The importance of the distinction is that marital property is divided between the spouses in a divorce action. In contrast, separate property is not divisible.
Martial Property versus Separate Property
Marital Property is presumed to be all property acquired during the marriage. This includes pension and other retirement assets and a small business. Whether or not held in joint title or in each spouse's name individually. It also includes the appreciation and accumulated earnings on separate property, unless they are excluded by a written agreement (pre-nuptial or post-nuptial agreement). But it does not include present income. And it does not include intangibles such as college degrees or other education.
Separate property belongs solely to its owner. Separate property is all property: (1) acquired before marriage; (2) property acquired by gift or inheritance; (3) property exchanged for property listed in (1) and (2) above and which can be traced as separate property; (4) property acquired after a decree of legal separation; (5) property excluded by written agreement, either pre-nuptial or post-nuptial; and (6) present earnings. CRS 14-10-113(2).

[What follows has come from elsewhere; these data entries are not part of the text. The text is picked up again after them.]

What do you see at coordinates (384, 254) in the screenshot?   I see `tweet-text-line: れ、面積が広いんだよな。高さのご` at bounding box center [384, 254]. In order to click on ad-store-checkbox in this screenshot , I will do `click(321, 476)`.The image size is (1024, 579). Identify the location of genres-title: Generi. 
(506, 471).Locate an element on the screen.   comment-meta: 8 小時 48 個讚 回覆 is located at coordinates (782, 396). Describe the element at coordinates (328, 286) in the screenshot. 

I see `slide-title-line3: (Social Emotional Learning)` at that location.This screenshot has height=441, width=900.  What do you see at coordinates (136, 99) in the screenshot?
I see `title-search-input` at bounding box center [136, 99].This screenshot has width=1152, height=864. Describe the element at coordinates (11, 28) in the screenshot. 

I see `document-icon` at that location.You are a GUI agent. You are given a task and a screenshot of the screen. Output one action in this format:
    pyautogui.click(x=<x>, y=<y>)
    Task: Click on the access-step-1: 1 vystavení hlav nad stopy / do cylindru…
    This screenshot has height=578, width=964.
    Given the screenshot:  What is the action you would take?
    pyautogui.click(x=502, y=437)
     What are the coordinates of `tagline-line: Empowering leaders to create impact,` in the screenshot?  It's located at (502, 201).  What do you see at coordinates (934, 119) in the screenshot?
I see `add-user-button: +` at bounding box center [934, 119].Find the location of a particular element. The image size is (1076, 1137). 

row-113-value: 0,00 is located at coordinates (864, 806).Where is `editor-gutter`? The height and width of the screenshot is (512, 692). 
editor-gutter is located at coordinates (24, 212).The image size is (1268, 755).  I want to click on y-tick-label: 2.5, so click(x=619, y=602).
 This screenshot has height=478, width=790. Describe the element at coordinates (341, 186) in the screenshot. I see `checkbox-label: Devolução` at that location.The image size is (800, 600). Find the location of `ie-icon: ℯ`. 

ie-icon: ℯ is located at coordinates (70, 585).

Converting Separate Property into Marital Property
When separate property is re-titled from one spouse's name into the other spouse's name, or jointly, it is presumed that the property becomes marital property. It is presumed that a gift of the separate property (half of it) from the owner to the other spouse occurs. This is the general rule when the spouse who owns a home prior to marriage adds the new spouse's name after marriage. Even if the addition of the name was for estate planning or refinance purposes.
However, there are exceptions to this general rule. And any conversion of property should be considered by the court in making its division of marital property.
Many people unwittingly make a mistake when they convert separate property into marital property. Be careful.